By Geoffrey Smith
Investing.com — For the last two years, Prime Minister Boris Johnson and his team have been partying in Downing Street. However, it’s his voters who are going to feel the hangover.
But while the British press may prefer to dwell on the scandal about Downing Street breaching its own Covid rules, there is a real economic storm brewing that will be an even sterner test for the country. By May, it is safe to say, many voters – especially poorer ones – will be feeling nostalgic for the times when they only had to worry about a party here and there.
None of the looming issues are unique to Britain. It is only the public rage at the government’s hypocrisy and disingenuous maneuvering to escape the consequences of its actions that really distinguishes the country’s experience of the post-Covid hangover from elsewhere. And, as with other elements of the pandemic, what happens in Britain tends to happen elsewhere in Europe, with a certain time lag.

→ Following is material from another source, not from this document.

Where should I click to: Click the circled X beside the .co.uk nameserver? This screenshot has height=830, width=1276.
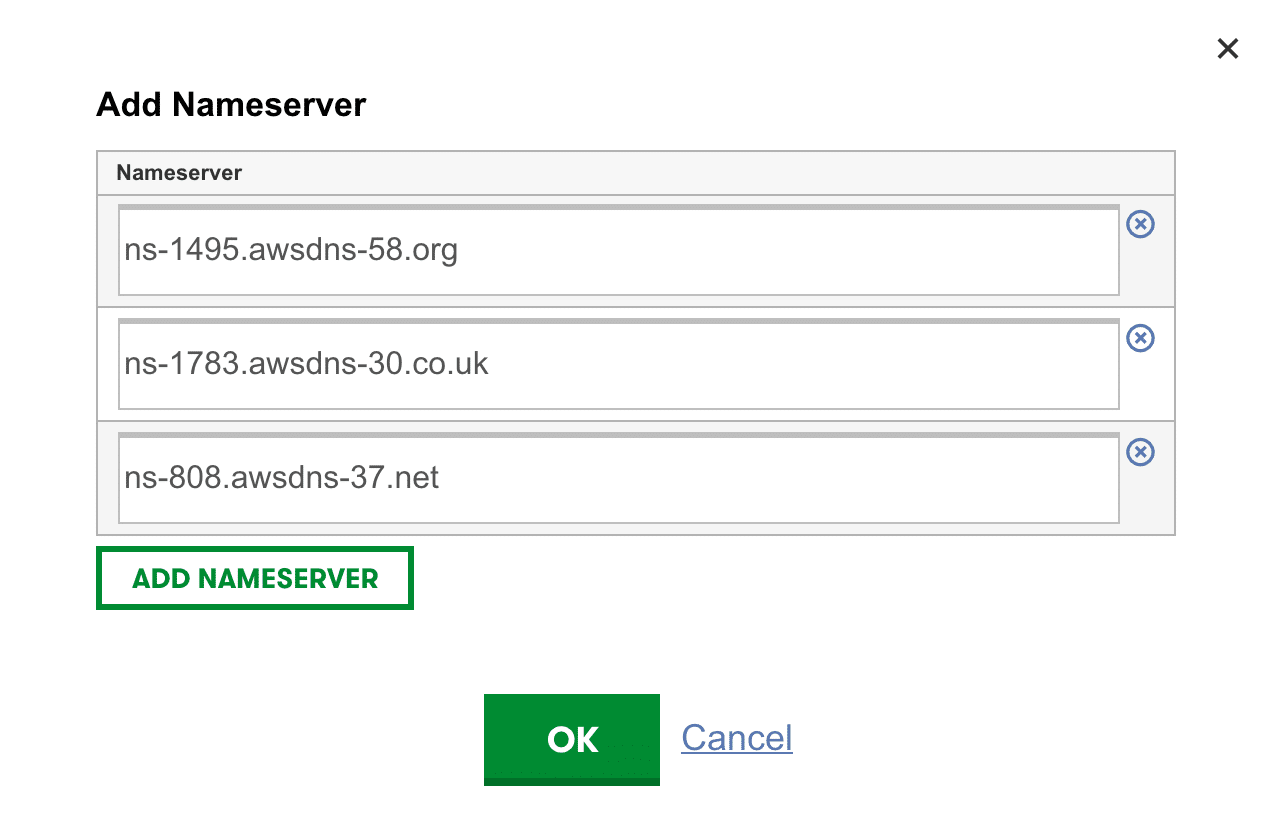pos(1140,338)
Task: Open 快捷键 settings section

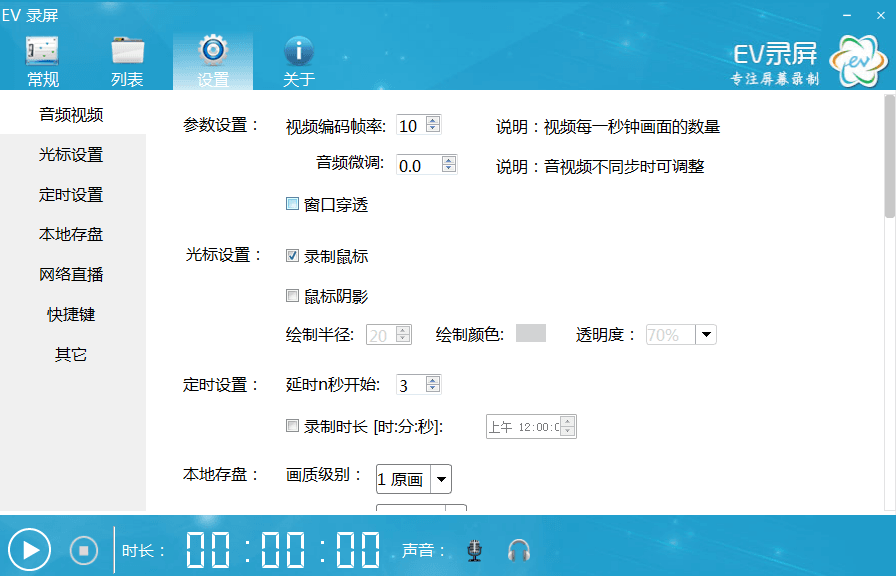Action: tap(71, 315)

The first of those economic shocks is already here. Inflation is at 5.2%, its highest since 1992. As a consequence, the Bank of England has already raised its key rate once, by 15 basis points, in December, and is expected by many to raise it again at its meeting on Wednesday.
Interest rate hikes may not have quite the dramatic effect on the economy as they once did – too many homeowners now have fixed-rate mortgages for that. But they will still make credit – especially consumer credit – more expensive. This is important now that U.K. consumers, having run down their pandemic-era savings, are again borrowing in large amounts again – despite a six-month run of deteriorating consumer confidence.
After the Bank of England, it will be the turn of the U.K. energy regulator Ofgem. On February 7th, it’s due to announce the new price cap on retail energy bills, which will come into force from April. Given the extraordinary combination of factors that have pushed wholesale market prices higher, this is likely to rise by as much as 50%, adding hundreds of pounds a year to the average household’s energy costs.
Ofgem had already raised its price cap by 12% in October.
Consumers at least tend to use less energy as spring arrives. However, there will be no avoiding a separate hit in April from the government’s planned tax increases.
National insurance contributions, a levy on earned income, are set to rise by 1.25 percentage points from April to fund a new and long-overdue scheme to provide social care for the elderly. Despite a revolt from the low-tax wing of the ruling Conservative Party, who point to better-than-expected government borrowing statistics in recent months, Prime Minister Boris Johnson and his Treasury chief Rishi Sunak wrote at the weekend that they are determined to push it through.
The tax on dividend income will also rise by 1.25 points to 33.75% for higher-rate taxpayers.
The above combination of factors would test the popularity of any government. In Britain, however, they come on top of damaging revelations about how Johnson and his team partied their way through the pandemic while tens of thousands mourned, sickened and stagnated alone.
It may not matter to global markets which of Johnson’s many scandals ultimately bring him down. But it will be an interesting test case for Europeans to see what parts of Johnson’s program gets abandoned and what is kept as the Conservative Party scrambles to keep its 12-year grip on power.